======== Provided entries ========

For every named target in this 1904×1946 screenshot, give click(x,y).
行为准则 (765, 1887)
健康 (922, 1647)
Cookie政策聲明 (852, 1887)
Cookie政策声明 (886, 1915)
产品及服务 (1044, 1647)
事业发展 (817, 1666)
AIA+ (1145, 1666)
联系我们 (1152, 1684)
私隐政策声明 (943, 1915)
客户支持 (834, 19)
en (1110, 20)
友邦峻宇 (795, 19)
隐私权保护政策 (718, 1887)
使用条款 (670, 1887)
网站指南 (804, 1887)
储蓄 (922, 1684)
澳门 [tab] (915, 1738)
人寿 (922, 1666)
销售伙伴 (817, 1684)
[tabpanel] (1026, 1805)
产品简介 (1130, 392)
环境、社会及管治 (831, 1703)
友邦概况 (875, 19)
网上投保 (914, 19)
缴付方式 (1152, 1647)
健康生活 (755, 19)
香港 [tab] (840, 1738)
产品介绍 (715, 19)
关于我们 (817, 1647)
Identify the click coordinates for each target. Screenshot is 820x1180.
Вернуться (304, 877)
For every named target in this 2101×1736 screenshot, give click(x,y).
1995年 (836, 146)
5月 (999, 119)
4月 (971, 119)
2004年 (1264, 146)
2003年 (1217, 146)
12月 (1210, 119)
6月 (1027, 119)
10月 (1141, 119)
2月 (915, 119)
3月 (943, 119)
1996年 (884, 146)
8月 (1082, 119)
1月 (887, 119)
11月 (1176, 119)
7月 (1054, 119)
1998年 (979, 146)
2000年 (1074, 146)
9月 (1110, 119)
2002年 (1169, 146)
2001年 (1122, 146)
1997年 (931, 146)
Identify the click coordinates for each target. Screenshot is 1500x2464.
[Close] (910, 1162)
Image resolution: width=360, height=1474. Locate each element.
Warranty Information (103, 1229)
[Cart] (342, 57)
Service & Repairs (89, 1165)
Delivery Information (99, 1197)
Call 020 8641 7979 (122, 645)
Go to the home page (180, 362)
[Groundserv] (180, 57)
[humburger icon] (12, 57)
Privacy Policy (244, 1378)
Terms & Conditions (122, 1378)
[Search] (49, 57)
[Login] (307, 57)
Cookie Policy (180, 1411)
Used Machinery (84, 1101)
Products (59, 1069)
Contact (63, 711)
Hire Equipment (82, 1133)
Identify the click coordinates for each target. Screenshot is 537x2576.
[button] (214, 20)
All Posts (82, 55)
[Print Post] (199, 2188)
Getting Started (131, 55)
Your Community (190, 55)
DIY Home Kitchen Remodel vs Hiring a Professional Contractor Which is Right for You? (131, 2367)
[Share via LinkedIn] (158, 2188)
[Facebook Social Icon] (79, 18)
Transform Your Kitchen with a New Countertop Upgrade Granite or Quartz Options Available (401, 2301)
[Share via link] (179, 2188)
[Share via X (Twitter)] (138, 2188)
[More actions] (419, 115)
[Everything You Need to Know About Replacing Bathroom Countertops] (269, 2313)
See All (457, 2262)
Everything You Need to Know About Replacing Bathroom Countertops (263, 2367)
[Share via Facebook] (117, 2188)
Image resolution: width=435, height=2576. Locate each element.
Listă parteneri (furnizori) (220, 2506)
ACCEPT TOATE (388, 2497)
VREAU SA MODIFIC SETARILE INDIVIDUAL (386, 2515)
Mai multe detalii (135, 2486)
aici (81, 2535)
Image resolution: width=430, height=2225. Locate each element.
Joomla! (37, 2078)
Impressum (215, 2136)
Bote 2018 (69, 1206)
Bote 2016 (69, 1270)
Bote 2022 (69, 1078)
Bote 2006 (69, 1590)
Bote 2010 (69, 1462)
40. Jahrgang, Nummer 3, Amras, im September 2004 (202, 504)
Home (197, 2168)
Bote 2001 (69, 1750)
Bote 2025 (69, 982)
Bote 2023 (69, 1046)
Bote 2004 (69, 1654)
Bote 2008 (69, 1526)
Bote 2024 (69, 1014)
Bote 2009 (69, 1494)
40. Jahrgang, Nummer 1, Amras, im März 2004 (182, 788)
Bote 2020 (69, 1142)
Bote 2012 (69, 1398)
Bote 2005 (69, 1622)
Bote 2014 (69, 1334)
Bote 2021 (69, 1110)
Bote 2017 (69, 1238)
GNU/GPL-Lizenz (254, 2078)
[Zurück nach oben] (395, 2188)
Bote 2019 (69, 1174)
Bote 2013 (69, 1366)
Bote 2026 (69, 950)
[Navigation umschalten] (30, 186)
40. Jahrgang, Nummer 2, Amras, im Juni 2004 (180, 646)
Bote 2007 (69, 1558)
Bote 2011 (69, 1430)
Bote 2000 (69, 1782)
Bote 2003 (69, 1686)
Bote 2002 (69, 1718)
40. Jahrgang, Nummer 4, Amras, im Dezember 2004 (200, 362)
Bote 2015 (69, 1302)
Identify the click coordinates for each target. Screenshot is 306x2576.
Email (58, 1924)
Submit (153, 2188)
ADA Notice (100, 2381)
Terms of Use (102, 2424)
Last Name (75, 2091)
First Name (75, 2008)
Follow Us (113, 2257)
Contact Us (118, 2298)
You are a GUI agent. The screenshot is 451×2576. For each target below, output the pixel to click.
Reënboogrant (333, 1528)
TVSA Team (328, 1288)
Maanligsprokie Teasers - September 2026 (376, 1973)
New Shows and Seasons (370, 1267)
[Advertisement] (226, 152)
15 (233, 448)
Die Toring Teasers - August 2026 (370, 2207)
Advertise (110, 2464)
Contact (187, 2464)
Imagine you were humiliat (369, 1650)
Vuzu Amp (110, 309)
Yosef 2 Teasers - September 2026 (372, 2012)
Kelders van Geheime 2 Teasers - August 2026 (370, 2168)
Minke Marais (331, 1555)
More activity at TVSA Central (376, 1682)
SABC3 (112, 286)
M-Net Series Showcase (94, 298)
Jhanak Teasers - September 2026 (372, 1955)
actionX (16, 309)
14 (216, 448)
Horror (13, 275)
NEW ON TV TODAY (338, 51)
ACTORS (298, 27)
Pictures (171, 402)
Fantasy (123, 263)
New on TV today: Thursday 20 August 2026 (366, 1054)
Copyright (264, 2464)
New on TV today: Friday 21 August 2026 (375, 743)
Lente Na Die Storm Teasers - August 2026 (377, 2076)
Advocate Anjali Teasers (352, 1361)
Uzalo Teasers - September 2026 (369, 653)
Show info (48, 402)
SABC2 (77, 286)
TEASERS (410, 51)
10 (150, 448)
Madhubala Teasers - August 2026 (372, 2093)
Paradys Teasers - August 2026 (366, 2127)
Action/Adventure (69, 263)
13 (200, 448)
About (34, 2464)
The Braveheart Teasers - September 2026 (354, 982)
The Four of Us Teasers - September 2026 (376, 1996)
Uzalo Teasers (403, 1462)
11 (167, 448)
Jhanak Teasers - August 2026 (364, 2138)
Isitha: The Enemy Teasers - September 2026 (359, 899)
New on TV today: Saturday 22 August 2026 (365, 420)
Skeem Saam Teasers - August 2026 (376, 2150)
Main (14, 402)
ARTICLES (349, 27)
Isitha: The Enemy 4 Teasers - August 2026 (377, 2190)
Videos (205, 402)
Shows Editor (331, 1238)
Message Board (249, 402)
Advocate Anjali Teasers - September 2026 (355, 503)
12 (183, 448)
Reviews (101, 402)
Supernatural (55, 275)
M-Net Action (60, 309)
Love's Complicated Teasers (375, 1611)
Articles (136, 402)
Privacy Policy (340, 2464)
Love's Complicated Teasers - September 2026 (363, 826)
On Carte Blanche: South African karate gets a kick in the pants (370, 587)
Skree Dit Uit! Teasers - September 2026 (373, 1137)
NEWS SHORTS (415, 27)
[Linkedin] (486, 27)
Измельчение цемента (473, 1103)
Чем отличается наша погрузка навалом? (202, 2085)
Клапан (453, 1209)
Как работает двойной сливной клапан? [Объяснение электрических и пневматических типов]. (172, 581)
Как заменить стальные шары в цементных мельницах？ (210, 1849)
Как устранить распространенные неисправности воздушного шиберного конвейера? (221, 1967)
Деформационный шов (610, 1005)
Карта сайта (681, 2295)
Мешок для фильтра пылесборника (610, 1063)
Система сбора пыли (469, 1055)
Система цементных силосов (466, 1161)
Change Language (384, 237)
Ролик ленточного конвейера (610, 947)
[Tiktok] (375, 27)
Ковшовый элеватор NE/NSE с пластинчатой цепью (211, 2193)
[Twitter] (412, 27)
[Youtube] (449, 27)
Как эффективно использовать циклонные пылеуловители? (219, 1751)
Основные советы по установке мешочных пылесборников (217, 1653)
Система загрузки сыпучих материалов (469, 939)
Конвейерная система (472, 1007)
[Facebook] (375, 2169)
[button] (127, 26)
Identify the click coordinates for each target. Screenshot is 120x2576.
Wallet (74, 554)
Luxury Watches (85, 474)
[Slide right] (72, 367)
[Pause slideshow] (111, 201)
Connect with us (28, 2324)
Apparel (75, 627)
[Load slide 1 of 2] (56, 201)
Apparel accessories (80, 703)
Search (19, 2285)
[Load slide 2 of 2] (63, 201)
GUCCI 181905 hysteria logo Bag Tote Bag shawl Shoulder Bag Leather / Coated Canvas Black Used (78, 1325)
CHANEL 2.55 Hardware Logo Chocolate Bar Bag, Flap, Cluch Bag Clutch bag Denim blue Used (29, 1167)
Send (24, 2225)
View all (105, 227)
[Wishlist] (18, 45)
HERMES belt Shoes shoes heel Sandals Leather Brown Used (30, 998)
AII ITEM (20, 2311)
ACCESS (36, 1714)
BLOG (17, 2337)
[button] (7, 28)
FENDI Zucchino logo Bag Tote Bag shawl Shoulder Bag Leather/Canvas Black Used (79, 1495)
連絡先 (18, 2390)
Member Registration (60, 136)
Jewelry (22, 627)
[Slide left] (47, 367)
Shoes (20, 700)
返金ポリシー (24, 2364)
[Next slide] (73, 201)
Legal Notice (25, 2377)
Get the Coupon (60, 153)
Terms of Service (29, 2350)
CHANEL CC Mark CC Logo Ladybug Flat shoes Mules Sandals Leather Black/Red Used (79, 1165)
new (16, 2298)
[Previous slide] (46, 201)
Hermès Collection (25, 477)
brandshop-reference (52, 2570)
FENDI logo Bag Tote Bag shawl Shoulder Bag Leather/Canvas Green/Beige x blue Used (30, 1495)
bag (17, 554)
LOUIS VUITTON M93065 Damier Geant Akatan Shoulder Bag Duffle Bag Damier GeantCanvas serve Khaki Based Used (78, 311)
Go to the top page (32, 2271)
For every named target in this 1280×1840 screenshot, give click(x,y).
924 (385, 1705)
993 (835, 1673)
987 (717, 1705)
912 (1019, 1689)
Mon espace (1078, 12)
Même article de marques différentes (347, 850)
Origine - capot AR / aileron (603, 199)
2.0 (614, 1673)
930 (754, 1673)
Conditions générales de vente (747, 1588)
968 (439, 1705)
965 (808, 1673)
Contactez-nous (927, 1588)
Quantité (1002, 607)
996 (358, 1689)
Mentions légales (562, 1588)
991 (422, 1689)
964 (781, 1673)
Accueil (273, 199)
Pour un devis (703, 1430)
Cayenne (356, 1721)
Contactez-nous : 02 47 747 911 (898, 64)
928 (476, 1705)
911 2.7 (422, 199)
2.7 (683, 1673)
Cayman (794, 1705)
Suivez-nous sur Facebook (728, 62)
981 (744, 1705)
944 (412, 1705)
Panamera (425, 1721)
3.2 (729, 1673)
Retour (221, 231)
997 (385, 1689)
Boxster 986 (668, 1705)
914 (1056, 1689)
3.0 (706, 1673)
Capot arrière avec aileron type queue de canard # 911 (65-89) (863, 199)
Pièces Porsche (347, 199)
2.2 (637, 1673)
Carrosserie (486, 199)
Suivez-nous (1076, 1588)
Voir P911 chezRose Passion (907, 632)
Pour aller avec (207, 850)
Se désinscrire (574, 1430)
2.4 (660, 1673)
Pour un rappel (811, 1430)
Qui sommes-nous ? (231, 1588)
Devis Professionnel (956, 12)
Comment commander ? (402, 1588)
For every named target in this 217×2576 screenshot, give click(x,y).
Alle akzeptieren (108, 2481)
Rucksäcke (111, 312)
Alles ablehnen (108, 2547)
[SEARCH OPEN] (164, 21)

========

◆ **What the task asks**:
Report all lines of the data above that include the string "FENDI".

◆ **Exercise answer**:
FENDI Zucchino logo Bag Tote Bag shawl Shoulder Bag Leather/Canvas Black Used (79, 1495)
FENDI logo Bag Tote Bag shawl Shoulder Bag Leather/Canvas Green/Beige x blue Used (30, 1495)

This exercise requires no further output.